So sieht dieser Betrug aus
Sie besuchen eine Website – manchmal eine normale, die gehackt wurde – und ein Feld erscheint, das wie die übliche „Bestätigen Sie, dass Sie ein Mensch sind“-Prüfung aussieht. Statt eines einfachen Kontrollkästchens heißt es, die Verifizierung sei „fehlgeschlagen“, und gibt Ihnen Schritte, um sie zu beheben: Drücken Sie eine Tastenkombination, dann eine andere, dann Enter. Es können Pfeile oder ein Countdown hinzukommen, um Sie zur Eile zu drängen.
Sicherheitsforscher nennen diesen Trick „ClickFix“. Er wurde erstmals 2024 beschrieben und hat sich seitdem schnell verbreitet, und 2026 warnte die US-amerikanische Federal Trade Commission (FTC), dass gefälschte CAPTCHA-Seiten Menschen dazu brachten, versteckte Befehle auszuführen, die Malware installieren konnten.

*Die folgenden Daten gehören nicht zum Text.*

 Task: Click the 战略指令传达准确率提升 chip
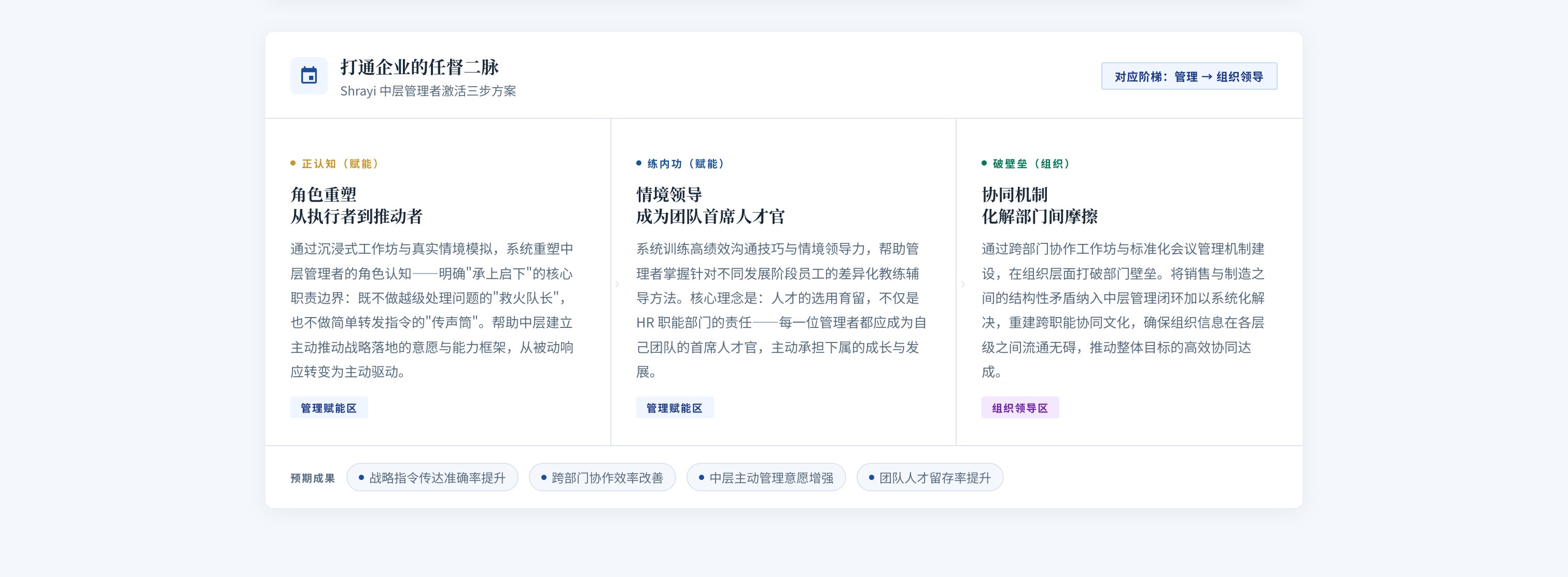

Warum er so raffiniert ist
Ein normales CAPTCHA läuft innerhalb der Webseite ab. Es verlangt nie, dass Sie etwas auf Ihrem Computer öffnen. Dieser Betrug verlässt sich auf Gewohnheit: Menschen sind es so gewohnt, sich durch Verifizierungsfelder zu klicken, dass sie die Schritte befolgen, ohne innezuhalten und nachzudenken.
Weil Sie den Befehl selbst ausführen, gibt es keine riskante Datei zum Herunterladen und keinen Anhang zum Scannen – deshalb kann er an Sicherheitstools vorbeischlüpfen, die Malware normalerweise erkennen würden. Im Grunde verwandelt der Trick Ihr eigenes Vertrauen in den Zugangsweg.
Was die Malware tut
Der versteckte Befehl installiert meist einen Infostealer – Software, die still gespeicherte Passwörter, Browser-Anmelde-Cookies und andere Kontodaten kopiert und dann an Kriminelle sendet. Von dort aus versuchen sie möglicherweise, in Ihre E-Mail-, Bank- oder Social-Media-Konten einzudringen.

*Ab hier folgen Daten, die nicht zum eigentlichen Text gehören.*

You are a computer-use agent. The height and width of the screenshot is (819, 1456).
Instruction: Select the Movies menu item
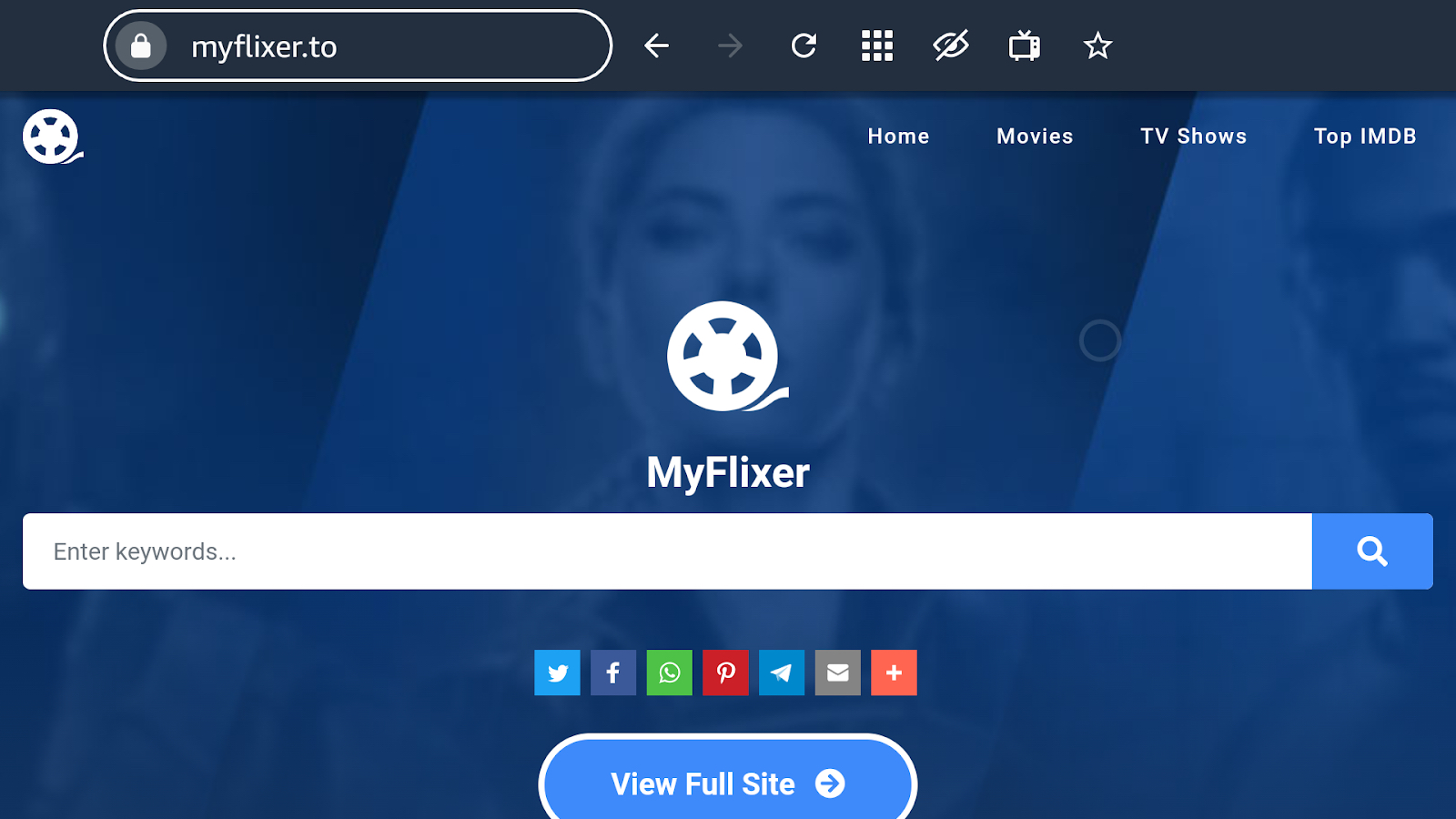point(1035,136)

Dies betrifft vor allem Computer – am meisten Windows, zunehmend auch Mac –, daher zählt es am meisten, wenn Sie auf einem Laptop oder Desktop statt auf einem Telefon surfen.
So bleiben Sie sicher
Behandeln Sie jede „Verifizierung“, die Sie bittet, Tasten zu drücken, Text einzufügen oder ein Systemfenster zu öffnen, als Betrug, und schließen Sie die Seite. Eine echte Prüfung ist immer nur ein Klick oder ein Rätsel innerhalb der Seite – nichts weiter.

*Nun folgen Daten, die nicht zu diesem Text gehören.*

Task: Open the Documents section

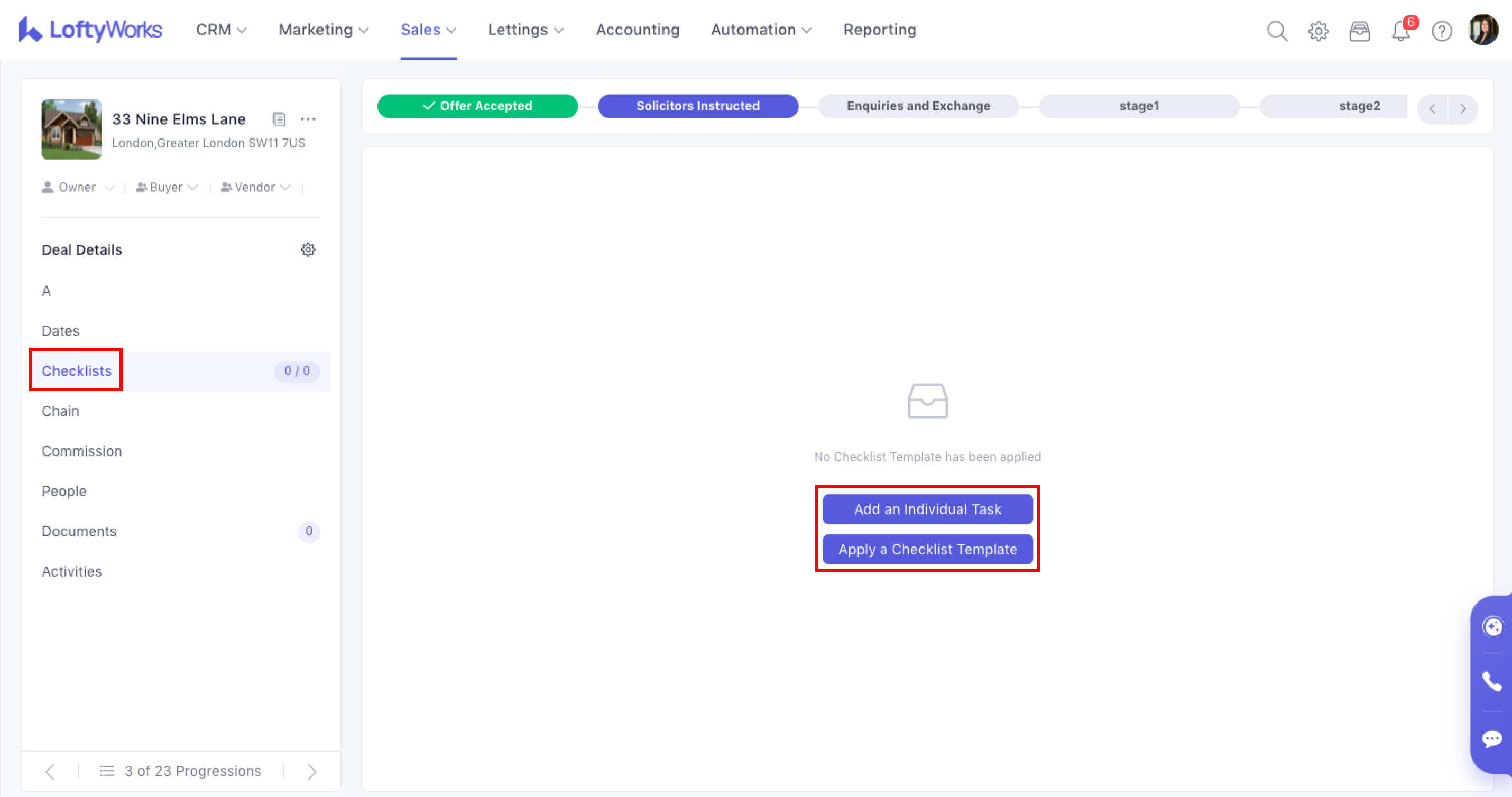Action: click(79, 531)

Fügen Sie niemals einen Befehl ein, den Sie nicht selbst geschrieben haben, selbst wenn eine Website verspricht, dass er etwas „reparieren“ wird. Halten Sie Computer und Browser aktuell. Wenn Sie glauben, einen dieser Befehle ausgeführt zu haben, ändern Sie Ihre wichtigen Passwörter von einem Gerät aus, dem Sie vertrauen, und aktivieren Sie die Zwei-Faktor-Anmeldung.
Wo Sealby ins Spiel kommt
Sealby bewahrt Ihre privaten Fotos, Notizen und Dateien in einem mit AES-256 verschlüsselten Tresor auf Ihrem iPhone auf, den nur Sie entsperren. Es kann einen Betrug auf Ihrem Computer nicht stoppen, und das behauptet es auch nicht.
Was es mit gesundem Menschenverstand gegenüber Betrug teilt, ist ein einfacher Gedanke: Seien Sie vorsichtig bei jedem Schritt, der Sie bittet, einen Befehl auszuführen oder Zugriff zu gewähren, und bewahren Sie das Wichtigste hinter einem Schloss auf, das nur Sie kontrollieren.
Dies ist allgemeine Bildung, keine Sicherheitsberatung. Betrugstaktiken und Formulierungen ändern sich mit der Zeit und unterscheiden sich je nach Gerät und Website – prüfen Sie aktuelle, seriöse Quellen und begegnen Sie jeder unerwarteten Anweisung mit Vorsicht.